- _Directions_
Format the records below as a JSON list of strings, with one string for each line and blank lines omitted.

- _Listed entries_
-.-.-
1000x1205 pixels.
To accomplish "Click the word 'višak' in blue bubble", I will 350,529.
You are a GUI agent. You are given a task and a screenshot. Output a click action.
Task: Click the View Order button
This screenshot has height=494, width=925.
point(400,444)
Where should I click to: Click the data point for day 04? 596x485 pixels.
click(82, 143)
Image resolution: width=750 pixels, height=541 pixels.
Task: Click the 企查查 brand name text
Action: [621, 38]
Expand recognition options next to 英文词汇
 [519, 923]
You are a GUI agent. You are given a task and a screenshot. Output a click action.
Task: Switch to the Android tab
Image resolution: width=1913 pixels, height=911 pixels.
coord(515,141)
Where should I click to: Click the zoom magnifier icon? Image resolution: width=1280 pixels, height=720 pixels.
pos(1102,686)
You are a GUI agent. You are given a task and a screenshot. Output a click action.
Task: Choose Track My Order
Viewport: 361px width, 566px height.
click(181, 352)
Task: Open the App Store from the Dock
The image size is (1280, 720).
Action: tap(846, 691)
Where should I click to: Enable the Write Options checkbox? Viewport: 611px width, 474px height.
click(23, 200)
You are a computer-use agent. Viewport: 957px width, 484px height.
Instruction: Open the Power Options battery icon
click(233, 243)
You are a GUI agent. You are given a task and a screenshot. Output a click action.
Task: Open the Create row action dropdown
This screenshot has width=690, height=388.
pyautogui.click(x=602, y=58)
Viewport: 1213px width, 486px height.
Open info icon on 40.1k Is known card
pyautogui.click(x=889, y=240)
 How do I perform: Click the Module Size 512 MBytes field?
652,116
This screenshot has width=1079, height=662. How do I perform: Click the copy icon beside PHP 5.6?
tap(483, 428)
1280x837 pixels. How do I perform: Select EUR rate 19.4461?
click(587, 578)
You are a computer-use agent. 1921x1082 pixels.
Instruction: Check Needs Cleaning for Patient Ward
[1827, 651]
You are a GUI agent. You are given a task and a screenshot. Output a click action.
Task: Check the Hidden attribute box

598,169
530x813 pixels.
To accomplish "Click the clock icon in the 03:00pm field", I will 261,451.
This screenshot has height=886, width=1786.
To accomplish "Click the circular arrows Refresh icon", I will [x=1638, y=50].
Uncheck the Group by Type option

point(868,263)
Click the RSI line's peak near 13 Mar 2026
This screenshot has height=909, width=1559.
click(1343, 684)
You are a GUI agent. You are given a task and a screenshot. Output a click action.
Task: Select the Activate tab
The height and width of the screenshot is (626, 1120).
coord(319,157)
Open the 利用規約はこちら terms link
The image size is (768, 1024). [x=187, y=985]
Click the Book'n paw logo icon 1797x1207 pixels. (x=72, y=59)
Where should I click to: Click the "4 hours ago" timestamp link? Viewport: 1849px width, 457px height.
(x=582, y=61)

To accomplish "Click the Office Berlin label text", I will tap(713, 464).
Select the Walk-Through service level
-.-.-
- _Result for this task_
[
  "1000x1205 pixels.",
  "To accomplish \"Click the word 'višak' in blue bubble\", I will 350,529.",
  "You are a GUI agent. You are given a task and a screenshot. Output a click action.",
  "Task: Click the View Order button",
  "This screenshot has height=494, width=925.",
  "point(400,444)",
  "Where should I click to: Click the data point for day 04? 596x485 pixels.",
  "click(82, 143)",
  "Image resolution: width=750 pixels, height=541 pixels.",
  "Task: Click the 企查查 brand name text",
  "Action: [621, 38]",
  "Expand recognition options next to 英文词汇",
  " [519, 923]",
  "You are a GUI agent. You are given a task and a screenshot. Output a click action.",
  "Task: Switch to the Android tab",
  "Image resolution: width=1913 pixels, height=911 pixels.",
  "coord(515,141)",
  "Where should I click to: Click the zoom magnifier icon? Image resolution: width=1280 pixels, height=720 pixels.",
  "pos(1102,686)",
  "You are a GUI agent. You are given a task and a screenshot. Output a click action.",
  "Task: Choose Track My Order",
  "Viewport: 361px width, 566px height.",
  "click(181, 352)",
  "Task: Open the App Store from the Dock",
  "The image size is (1280, 720).",
  "Action: tap(846, 691)",
  "Where should I click to: Enable the Write Options checkbox? Viewport: 611px width, 474px height.",
  "click(23, 200)",
  "You are a computer-use agent. Viewport: 957px width, 484px height.",
  "Instruction: Open the Power Options battery icon",
  "click(233, 243)",
  "You are a GUI agent. You are given a task and a screenshot. Output a click action.",
  "Task: Open the Create row action dropdown",
  "This screenshot has width=690, height=388.",
  "pyautogui.click(x=602, y=58)",
  "Viewport: 1213px width, 486px height.",
  "Open info icon on 40.1k Is known card",
  "pyautogui.click(x=889, y=240)",
  " How do I perform: Click the Module Size 512 MBytes field?",
  "652,116",
  "This screenshot has width=1079, height=662. How do I perform: Click the copy icon beside PHP 5.6?",
  "tap(483, 428)",
  "1280x837 pixels. How do I perform: Select EUR rate 19.4461?",
  "click(587, 578)",
  "You are a computer-use agent. 1921x1082 pixels.",
  "Instruction: Check Needs Cleaning for Patient Ward",
  "[1827, 651]",
  "You are a GUI agent. You are given a task and a screenshot. Output a click action.",
  "Task: Check the Hidden attribute box",
  "598,169",
  "530x813 pixels.",
  "To accomplish \"Click the clock icon in the 03:00pm field\", I will 261,451.",
  "This screenshot has height=886, width=1786.",
  "To accomplish \"Click the circular arrows Refresh icon\", I will [x=1638, y=50].",
  "Uncheck the Group by Type option",
  "point(868,263)",
  "Click the RSI line's peak near 13 Mar 2026",
  "This screenshot has height=909, width=1559.",
  "click(1343, 684)",
  "You are a GUI agent. You are given a task and a screenshot. Output a click action.",
  "Task: Select the Activate tab",
  "The height and width of the screenshot is (626, 1120).",
  "coord(319,157)",
  "Open the 利用規約はこちら terms link",
  "The image size is (768, 1024). [x=187, y=985]",
  "Click the Book'n paw logo icon 1797x1207 pixels. (x=72, y=59)",
  "Where should I click to: Click the \"4 hours ago\" timestamp link? Viewport: 1849px width, 457px height.",
  "(x=582, y=61)",
  "To accomplish \"Click the Office Berlin label text\", I will tap(713, 464).",
  "Select the Walk-Through service level"
]